Copy these lines out word for word.

________________________

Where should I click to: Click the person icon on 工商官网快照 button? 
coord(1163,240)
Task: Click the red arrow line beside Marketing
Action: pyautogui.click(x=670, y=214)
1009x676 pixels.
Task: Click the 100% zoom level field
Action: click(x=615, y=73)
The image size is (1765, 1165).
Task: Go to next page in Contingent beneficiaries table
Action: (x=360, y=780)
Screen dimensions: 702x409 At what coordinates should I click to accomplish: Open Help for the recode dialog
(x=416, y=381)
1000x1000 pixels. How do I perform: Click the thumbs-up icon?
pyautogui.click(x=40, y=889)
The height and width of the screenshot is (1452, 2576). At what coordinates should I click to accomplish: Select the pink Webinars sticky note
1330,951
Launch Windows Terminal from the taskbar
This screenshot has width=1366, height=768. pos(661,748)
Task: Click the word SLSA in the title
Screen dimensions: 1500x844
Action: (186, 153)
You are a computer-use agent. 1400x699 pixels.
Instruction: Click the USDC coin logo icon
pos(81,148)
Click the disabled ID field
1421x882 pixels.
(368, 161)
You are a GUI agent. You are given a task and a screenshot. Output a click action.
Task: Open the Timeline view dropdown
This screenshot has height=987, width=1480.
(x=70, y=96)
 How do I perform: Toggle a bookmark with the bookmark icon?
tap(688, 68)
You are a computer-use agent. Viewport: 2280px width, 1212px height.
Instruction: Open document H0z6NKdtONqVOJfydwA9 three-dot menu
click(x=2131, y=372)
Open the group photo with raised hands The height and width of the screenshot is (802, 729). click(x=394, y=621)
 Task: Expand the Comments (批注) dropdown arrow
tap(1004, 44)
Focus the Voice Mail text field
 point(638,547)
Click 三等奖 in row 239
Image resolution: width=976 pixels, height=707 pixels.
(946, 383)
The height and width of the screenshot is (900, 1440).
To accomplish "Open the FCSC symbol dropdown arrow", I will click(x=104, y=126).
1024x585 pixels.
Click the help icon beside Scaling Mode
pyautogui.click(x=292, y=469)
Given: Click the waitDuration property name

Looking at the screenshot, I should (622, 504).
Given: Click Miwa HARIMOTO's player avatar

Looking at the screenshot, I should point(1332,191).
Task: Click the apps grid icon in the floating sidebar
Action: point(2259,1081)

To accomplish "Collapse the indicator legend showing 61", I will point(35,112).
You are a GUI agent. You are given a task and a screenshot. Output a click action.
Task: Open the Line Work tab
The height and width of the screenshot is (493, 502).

________________________

*Task solution*:
Where should I click to: Click the person icon on 工商官网快照 button? 
coord(1163,240)
Task: Click the red arrow line beside Marketing
Action: pyautogui.click(x=670, y=214)
1009x676 pixels.
Task: Click the 100% zoom level field
Action: click(x=615, y=73)
The image size is (1765, 1165).
Task: Go to next page in Contingent beneficiaries table
Action: (x=360, y=780)
Screen dimensions: 702x409 At what coordinates should I click to accomplish: Open Help for the recode dialog
(x=416, y=381)
1000x1000 pixels. How do I perform: Click the thumbs-up icon?
pyautogui.click(x=40, y=889)
The height and width of the screenshot is (1452, 2576). At what coordinates should I click to accomplish: Select the pink Webinars sticky note
1330,951
Launch Windows Terminal from the taskbar
This screenshot has width=1366, height=768. pos(661,748)
Task: Click the word SLSA in the title
Screen dimensions: 1500x844
Action: (186, 153)
You are a computer-use agent. 1400x699 pixels.
Instruction: Click the USDC coin logo icon
pos(81,148)
Click the disabled ID field
1421x882 pixels.
(368, 161)
You are a GUI agent. You are given a task and a screenshot. Output a click action.
Task: Open the Timeline view dropdown
This screenshot has height=987, width=1480.
(x=70, y=96)
 How do I perform: Toggle a bookmark with the bookmark icon?
tap(688, 68)
You are a computer-use agent. Viewport: 2280px width, 1212px height.
Instruction: Open document H0z6NKdtONqVOJfydwA9 three-dot menu
click(x=2131, y=372)
Open the group photo with raised hands The height and width of the screenshot is (802, 729). click(x=394, y=621)
 Task: Expand the Comments (批注) dropdown arrow
tap(1004, 44)
Focus the Voice Mail text field
 point(638,547)
Click 三等奖 in row 239
Image resolution: width=976 pixels, height=707 pixels.
(946, 383)
The height and width of the screenshot is (900, 1440).
To accomplish "Open the FCSC symbol dropdown arrow", I will click(x=104, y=126).
1024x585 pixels.
Click the help icon beside Scaling Mode
pyautogui.click(x=292, y=469)
Given: Click the waitDuration property name

Looking at the screenshot, I should (622, 504).
Given: Click Miwa HARIMOTO's player avatar

Looking at the screenshot, I should point(1332,191).
Task: Click the apps grid icon in the floating sidebar
Action: point(2259,1081)

To accomplish "Collapse the indicator legend showing 61", I will point(35,112).
You are a GUI agent. You are given a task and a screenshot. Output a click action.
Task: Open the Line Work tab
The height and width of the screenshot is (493, 502).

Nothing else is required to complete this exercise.